I would expect a data analyst to tell us how good this heuristic is, maybe by looking at a sample of individual queries to see if we can categorize them reliably between timed out or not timed out. And I would also expect an analyst to tell us how we can improve this heuristic! I'm not trying to avoid responsibility here, I'm just trying to be explicit that this is a behaviour that we don't entirely understand about our system and that external insight is probably better than our current understanding.

Ah wow okay, that helps give me more context. Would you have recommendations then, what might be a good enough heuristic to look for queries that time out?

You should look at the raw query logs in event.wdqs_external_sparql_query, and filter records with a status code 500 and query_time` > 60 sec. That's still an approximation, since blazegraph
does not return a dedicated status code for timeouts.

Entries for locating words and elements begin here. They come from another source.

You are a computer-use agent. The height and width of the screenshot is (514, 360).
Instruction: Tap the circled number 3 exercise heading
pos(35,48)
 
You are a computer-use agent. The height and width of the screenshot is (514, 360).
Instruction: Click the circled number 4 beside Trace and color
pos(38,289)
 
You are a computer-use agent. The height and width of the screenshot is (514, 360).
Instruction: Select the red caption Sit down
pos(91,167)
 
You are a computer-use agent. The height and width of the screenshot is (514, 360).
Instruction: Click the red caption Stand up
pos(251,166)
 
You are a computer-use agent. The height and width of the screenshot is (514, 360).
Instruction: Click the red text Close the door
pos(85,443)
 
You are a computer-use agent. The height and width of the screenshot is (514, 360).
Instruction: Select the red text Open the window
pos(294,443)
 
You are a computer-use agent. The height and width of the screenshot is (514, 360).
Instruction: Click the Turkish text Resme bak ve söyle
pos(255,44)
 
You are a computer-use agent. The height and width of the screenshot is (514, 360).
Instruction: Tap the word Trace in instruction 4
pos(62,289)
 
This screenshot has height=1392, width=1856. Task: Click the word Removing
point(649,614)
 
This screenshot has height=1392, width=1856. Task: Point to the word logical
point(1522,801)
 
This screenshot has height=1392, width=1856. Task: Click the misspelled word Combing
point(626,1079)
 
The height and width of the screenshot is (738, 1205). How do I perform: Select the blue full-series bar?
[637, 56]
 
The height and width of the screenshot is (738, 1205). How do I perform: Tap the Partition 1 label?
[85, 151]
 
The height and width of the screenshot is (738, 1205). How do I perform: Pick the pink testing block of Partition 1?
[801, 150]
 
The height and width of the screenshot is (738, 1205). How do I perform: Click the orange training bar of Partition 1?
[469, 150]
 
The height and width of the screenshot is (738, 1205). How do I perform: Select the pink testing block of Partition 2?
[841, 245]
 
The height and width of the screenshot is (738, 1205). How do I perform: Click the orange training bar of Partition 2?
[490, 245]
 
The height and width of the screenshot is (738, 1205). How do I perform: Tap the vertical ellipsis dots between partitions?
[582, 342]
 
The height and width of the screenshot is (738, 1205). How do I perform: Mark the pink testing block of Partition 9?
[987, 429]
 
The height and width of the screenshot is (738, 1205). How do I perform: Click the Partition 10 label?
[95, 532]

However, when a query time outs balzegraph logs a java.util.concurrent.TimeoutException. Searching for instances of java.util.concurrent.TimeoutException in logstash should give you more precision. Devs on your team should have access.

This is strictly for queries that timed out by the database.
As @Gehel pointed out, we might still have other sources of timeouts. E.g. nginx not receiving *any* response from the database and retuning. This usually happens in balzegraph failure scenarios.

You should look at the raw query logs in event.wdqs_external_sparql_query, and filter records with a status code 500 and query_time` > 60 sec. That's still an approximation, since blazegraph does not return a dedicated status code for timeouts.

Yeah this is what I've done in the past!

But, I'll give it a shot with looking at the specific error in logstash and to @Gehel no issue at all! I appreciate your input, I'll also go gather insights from data analysts and see what we can come up with.

Thanks both

BTracy-WMF triaged this task as Medium priority.Dec 3 2025, 8:54 PM
BTracy-WMF moved this task from Incoming to Analysis on the Wikidata-Query-Service board.

Let's not spend time in improving Blazegraph operations, we're movign to a different backend. It is unlikely that we can have a robust implementation of killing queries on Balzegraph anyway.